━━━━━ DATA TO USE ━━━━━

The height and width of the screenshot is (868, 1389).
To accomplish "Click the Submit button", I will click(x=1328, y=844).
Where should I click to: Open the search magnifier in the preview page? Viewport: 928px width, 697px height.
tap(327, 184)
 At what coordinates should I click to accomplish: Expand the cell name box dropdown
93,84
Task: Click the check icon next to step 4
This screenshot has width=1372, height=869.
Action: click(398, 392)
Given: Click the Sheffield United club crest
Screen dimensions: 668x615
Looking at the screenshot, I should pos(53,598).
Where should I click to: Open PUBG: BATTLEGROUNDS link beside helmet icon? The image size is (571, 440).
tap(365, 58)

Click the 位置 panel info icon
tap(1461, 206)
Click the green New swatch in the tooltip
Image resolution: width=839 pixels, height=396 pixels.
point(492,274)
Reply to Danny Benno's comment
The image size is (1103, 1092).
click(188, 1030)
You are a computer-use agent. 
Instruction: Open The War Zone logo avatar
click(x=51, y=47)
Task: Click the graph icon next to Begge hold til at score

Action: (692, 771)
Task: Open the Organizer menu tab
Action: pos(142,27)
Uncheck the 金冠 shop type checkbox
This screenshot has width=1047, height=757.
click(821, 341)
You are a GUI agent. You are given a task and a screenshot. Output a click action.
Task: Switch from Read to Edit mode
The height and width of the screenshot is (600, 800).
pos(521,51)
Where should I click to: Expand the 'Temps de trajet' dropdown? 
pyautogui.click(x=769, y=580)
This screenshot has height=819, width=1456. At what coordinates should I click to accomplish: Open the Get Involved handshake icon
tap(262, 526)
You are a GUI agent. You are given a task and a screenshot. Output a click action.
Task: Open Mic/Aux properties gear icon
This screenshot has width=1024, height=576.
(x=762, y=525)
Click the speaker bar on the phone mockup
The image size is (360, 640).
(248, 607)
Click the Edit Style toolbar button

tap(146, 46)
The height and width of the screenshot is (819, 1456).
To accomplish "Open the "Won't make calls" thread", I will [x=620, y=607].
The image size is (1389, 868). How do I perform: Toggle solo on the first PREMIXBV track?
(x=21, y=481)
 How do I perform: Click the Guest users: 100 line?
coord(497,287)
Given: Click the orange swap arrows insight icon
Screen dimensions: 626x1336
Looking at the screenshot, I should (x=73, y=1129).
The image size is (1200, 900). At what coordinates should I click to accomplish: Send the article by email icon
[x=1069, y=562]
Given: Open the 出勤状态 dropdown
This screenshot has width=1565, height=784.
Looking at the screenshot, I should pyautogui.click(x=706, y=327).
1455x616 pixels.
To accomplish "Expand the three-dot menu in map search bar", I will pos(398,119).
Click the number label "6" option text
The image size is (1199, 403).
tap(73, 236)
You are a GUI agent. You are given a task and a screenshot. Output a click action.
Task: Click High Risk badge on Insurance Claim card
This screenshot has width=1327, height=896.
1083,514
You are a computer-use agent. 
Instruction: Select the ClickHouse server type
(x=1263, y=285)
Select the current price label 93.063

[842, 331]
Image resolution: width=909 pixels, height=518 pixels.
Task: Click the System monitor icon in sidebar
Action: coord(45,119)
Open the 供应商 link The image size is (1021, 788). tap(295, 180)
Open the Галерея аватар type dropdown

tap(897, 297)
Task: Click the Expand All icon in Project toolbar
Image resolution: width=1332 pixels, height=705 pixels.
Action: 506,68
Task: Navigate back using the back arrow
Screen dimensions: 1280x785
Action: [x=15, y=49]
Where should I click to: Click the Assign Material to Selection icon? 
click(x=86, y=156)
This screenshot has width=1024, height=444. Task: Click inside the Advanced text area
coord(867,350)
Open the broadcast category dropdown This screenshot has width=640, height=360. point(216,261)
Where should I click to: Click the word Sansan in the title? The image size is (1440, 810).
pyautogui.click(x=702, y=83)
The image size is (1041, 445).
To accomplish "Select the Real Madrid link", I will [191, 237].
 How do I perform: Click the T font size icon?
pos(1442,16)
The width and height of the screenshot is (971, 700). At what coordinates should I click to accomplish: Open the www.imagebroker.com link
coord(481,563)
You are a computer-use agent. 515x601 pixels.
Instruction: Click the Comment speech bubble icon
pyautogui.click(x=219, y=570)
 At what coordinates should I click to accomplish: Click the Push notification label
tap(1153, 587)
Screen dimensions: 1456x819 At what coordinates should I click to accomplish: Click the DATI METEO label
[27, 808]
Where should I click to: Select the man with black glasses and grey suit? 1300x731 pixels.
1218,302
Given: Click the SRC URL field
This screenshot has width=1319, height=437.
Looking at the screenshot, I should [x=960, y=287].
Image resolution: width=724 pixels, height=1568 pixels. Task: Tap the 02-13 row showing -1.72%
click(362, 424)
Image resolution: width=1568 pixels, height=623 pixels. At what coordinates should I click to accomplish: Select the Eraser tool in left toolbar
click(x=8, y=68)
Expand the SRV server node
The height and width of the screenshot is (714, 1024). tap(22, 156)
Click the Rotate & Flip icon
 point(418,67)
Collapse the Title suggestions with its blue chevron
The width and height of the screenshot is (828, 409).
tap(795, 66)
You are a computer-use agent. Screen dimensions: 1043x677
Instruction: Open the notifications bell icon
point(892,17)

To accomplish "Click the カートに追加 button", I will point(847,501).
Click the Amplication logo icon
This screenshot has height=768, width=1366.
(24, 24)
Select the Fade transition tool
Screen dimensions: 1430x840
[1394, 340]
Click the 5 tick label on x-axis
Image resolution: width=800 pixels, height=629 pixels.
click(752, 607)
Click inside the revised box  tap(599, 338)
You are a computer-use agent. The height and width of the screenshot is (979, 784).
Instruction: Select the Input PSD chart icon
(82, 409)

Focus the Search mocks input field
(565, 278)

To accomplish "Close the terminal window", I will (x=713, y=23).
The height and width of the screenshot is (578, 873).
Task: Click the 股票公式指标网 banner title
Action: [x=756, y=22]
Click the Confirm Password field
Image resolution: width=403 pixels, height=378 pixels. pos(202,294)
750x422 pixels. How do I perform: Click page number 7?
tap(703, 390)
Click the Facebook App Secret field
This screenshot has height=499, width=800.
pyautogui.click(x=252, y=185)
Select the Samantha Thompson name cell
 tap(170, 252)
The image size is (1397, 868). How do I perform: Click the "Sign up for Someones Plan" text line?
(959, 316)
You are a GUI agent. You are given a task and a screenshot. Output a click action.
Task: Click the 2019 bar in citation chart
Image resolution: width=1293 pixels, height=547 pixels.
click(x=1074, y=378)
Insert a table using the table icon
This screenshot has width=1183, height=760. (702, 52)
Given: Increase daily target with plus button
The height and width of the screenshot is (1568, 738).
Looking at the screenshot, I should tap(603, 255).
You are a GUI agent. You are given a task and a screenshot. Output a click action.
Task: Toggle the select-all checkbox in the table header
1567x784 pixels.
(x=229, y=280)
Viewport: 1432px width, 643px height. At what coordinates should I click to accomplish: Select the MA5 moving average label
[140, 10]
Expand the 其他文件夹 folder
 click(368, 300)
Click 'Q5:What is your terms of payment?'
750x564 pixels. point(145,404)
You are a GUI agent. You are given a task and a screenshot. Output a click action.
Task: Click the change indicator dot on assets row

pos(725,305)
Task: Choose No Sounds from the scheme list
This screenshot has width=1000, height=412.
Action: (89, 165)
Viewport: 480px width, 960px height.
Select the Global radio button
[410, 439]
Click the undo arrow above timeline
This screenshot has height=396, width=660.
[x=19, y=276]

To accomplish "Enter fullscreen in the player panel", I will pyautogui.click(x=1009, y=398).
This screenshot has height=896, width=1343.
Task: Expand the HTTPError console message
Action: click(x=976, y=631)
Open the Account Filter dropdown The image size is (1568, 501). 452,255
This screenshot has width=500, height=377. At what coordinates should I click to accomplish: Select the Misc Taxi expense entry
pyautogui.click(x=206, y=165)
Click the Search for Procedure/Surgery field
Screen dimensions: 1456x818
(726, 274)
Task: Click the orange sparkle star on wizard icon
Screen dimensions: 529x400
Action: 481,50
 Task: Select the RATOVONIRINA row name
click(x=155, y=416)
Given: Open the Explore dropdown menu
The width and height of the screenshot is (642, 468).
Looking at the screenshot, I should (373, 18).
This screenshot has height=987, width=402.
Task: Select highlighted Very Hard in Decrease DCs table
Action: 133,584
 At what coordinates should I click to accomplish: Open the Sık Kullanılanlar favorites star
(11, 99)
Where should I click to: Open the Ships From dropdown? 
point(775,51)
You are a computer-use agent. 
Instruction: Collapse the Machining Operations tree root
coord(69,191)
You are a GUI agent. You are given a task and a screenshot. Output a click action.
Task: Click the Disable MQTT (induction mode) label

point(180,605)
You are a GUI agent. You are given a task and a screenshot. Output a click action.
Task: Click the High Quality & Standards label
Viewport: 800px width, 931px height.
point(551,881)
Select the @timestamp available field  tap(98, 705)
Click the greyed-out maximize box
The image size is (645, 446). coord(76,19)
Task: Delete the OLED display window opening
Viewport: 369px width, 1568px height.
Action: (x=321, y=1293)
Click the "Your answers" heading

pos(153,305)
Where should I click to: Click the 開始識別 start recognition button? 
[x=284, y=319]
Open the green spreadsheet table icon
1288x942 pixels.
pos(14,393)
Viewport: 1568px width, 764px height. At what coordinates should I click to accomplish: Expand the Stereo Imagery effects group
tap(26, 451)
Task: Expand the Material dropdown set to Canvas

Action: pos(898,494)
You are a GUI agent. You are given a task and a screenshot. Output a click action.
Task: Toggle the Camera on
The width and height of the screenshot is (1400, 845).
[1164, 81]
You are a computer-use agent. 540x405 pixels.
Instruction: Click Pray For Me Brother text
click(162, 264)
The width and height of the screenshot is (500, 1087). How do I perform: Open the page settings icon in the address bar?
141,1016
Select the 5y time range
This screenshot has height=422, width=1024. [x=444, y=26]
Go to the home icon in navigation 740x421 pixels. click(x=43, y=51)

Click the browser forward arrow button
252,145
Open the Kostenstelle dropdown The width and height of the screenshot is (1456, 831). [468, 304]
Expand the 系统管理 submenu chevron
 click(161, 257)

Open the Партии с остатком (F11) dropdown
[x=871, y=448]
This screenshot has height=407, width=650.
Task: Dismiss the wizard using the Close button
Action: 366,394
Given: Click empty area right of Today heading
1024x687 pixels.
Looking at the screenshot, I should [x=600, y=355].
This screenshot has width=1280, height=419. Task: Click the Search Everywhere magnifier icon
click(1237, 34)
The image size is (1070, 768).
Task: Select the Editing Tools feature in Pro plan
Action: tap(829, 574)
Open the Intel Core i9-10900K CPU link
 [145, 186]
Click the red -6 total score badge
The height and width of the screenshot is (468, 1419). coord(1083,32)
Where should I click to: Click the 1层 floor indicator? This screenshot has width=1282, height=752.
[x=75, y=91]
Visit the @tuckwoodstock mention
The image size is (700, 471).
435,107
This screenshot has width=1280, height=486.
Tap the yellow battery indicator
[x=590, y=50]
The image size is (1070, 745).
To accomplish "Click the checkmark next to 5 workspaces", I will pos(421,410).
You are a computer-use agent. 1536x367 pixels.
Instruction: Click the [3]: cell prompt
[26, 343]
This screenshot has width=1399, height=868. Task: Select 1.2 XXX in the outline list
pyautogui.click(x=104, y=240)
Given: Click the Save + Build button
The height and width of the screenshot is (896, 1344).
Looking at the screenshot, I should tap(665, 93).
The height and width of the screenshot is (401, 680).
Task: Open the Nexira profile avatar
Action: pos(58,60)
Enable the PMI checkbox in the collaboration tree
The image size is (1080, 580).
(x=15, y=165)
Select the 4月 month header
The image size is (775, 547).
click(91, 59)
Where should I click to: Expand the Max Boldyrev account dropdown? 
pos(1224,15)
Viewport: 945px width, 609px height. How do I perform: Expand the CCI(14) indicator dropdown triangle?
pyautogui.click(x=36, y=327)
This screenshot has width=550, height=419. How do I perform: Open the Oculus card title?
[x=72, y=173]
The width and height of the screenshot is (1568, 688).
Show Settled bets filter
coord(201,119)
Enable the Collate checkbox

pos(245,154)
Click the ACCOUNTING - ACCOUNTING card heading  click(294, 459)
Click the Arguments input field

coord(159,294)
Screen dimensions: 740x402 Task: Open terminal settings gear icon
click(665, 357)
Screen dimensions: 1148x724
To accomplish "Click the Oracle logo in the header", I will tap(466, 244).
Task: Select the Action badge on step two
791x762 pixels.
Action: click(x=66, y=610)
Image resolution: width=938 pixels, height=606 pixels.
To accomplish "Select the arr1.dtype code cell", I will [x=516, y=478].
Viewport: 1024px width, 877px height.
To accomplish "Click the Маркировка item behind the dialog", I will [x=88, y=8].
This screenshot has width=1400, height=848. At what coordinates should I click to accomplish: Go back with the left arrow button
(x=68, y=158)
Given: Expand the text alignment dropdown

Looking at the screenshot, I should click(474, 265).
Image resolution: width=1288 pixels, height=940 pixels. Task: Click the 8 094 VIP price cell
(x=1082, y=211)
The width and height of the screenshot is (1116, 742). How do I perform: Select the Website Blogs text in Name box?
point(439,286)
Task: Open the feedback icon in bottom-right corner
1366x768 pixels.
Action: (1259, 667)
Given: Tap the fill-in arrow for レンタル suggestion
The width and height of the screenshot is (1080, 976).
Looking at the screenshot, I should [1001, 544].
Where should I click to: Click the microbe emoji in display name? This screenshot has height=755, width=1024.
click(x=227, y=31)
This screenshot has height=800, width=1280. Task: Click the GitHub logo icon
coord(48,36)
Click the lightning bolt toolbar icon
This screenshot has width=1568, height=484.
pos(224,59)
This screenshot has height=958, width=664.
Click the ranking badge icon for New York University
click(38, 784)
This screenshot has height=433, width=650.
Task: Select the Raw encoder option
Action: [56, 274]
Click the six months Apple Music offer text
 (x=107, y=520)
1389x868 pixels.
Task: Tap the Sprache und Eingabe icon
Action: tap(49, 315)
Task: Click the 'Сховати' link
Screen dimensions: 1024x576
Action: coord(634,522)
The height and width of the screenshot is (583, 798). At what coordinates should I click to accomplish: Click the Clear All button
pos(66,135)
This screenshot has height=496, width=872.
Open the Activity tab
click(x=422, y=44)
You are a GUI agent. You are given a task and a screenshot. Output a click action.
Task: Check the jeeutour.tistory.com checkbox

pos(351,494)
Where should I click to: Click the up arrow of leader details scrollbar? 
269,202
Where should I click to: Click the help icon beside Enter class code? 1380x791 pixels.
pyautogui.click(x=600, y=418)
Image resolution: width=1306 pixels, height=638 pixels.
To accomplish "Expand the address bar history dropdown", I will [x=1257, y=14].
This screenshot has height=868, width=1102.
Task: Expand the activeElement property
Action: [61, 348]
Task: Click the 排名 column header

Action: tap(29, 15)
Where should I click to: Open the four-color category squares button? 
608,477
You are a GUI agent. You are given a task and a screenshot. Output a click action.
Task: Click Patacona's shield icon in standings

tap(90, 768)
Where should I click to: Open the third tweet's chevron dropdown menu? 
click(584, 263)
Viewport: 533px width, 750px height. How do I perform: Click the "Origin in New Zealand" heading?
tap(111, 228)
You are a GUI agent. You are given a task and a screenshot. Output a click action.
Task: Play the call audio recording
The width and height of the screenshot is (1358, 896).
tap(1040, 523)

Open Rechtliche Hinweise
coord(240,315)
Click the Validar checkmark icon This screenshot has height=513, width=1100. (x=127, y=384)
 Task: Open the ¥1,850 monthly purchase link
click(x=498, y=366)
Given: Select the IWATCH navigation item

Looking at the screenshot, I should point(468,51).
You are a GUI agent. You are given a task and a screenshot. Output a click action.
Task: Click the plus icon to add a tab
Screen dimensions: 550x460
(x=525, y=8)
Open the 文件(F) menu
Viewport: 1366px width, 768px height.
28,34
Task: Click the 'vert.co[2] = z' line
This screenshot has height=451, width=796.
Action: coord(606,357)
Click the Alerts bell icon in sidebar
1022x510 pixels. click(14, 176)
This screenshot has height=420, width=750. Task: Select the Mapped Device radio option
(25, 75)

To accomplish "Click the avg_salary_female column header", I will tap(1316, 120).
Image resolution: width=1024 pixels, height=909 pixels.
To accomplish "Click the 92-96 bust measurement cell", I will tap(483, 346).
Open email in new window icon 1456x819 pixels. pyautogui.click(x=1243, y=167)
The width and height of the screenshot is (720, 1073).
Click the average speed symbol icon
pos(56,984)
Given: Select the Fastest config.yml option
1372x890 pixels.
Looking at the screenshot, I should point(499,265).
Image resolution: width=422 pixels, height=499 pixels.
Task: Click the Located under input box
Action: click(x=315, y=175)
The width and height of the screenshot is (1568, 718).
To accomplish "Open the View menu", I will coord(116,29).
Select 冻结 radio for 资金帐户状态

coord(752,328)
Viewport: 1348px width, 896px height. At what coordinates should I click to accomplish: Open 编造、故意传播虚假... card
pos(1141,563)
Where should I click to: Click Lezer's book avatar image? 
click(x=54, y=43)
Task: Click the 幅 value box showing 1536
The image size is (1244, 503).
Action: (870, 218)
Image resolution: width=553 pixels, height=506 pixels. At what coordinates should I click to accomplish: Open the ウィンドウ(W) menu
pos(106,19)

━━━━━

• TASK OBJECTIVE:
Reproduce the rows verbatim, beginning at the line that contains "Click the browser forward arrow button" and ending after the line that contains "Looking at the screenshot, I should [x=600, y=355].".

• RESPONSE BELOW:
Click the browser forward arrow button
252,145
Open the Kostenstelle dropdown The width and height of the screenshot is (1456, 831). [468, 304]
Expand the 系统管理 submenu chevron
 click(161, 257)

Open the Партии с остатком (F11) dropdown
[x=871, y=448]
This screenshot has height=407, width=650.
Task: Dismiss the wizard using the Close button
Action: 366,394
Given: Click empty area right of Today heading
1024x687 pixels.
Looking at the screenshot, I should [x=600, y=355].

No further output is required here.